O advogado Heráclito, a pretexto de influenciar o juiz Pitágoras, sob a alegação de que conseguiria decisão judicial mais favorável, solicitou a seu cliente Demócrito o pagamento de R$10.000,00 (dez mil reais). Nesse caso, Heráclito praticou o crime de:
- A)Tráfico de Influência
Errada, porque tráfico de influência é o art. 332 do CP e exige a influência em ato de funcionário público, sem a especialidade ligada a juiz ou jurado.
- B)Patrocínio infiel
Errada, porque patrocínio infiel ocorre quando o advogado prejudica interesse confiado ao seu patrocínio, o que não foi narrado no caso.
- C)Advocacia administrativa
Errada, porque advocacia administrativa exige patrocinar interesse privado perante a Administração valendo-se da qualidade de funcionário público, e Heráclito é advogado, não agente público.
- D)Fraude processual
Errada, porque fraude processual envolve inovar artificiosamente estado de lugar, coisa ou pessoa para enganar o juiz ou perito, o que não aconteceu.

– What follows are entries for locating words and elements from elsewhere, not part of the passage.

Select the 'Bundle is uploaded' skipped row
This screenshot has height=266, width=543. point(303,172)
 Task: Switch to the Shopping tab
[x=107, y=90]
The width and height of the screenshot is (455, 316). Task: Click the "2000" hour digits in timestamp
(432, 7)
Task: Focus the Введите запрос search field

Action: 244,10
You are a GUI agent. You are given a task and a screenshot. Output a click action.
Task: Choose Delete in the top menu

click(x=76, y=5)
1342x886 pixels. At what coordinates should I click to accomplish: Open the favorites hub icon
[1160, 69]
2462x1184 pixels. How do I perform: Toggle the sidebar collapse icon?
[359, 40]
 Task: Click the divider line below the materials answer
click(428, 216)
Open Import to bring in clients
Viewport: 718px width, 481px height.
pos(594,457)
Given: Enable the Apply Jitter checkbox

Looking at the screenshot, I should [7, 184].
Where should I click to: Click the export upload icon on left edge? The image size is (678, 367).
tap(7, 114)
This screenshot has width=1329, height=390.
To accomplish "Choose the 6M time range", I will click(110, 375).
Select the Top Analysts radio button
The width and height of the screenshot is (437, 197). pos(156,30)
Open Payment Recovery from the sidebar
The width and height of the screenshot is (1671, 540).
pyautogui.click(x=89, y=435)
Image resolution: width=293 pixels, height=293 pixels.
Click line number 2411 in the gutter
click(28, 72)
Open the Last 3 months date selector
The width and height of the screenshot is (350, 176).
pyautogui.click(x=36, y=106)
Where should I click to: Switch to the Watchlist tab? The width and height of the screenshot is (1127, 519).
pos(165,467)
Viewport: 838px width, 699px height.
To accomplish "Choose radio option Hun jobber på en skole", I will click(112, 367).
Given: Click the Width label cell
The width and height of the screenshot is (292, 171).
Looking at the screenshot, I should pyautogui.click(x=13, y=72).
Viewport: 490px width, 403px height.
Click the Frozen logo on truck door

- E)Exploração de prestígio
Certa, porque o art. 357 do CP pune quem solicita ou recebe vantagem a pretexto de influir em juiz, exatamente como no enunciado.
Gabarito: E
A questão trata de crime cometido por quem promete ou alega influência sobre autoridade, geralmente para obter vantagem indevida. No Direito Penal, isso aparece de forma bem clara no art. 357 do Código Penal: explorar prestígio, isto é, vender a ideia de que consegue “dar um jeitinho” junto ao juiz, promotor, jurado, serventuário ou autoridade pública, pedindo ou recebendo vantagem para isso. Perceba o detalhe decisivo: Heráclito, advogado, disse que conseguiria uma decisão judicial mais favorável e pediu R$ 10.000,00 para influenciar o juiz Pitágoras. Isso encaixa exatamente em exploração de prestígio, porque o núcleo do tipo é usar o suposto prestígio junto à Justiça para obter vantagem econômica. Não é tráfico de influência, porque esse crime do art. 332 do CP fala em influir em ato praticado por funcionário público em razão da função, e não tem essa marca específica de “prestidigitação” perante juiz ou jurado. Aqui o enunciado foi bem direcionado para a figura do art. 357, que é mais específica e, por isso, prevalece sobre o tipo mais genérico. Resumo de prova: se a pessoa alega influência sobre a Justiça e cobra dinheiro para isso, pense em exploração de prestígio. É a clássica promessa de acesso ao Olimpo judicial, com boleto anexado.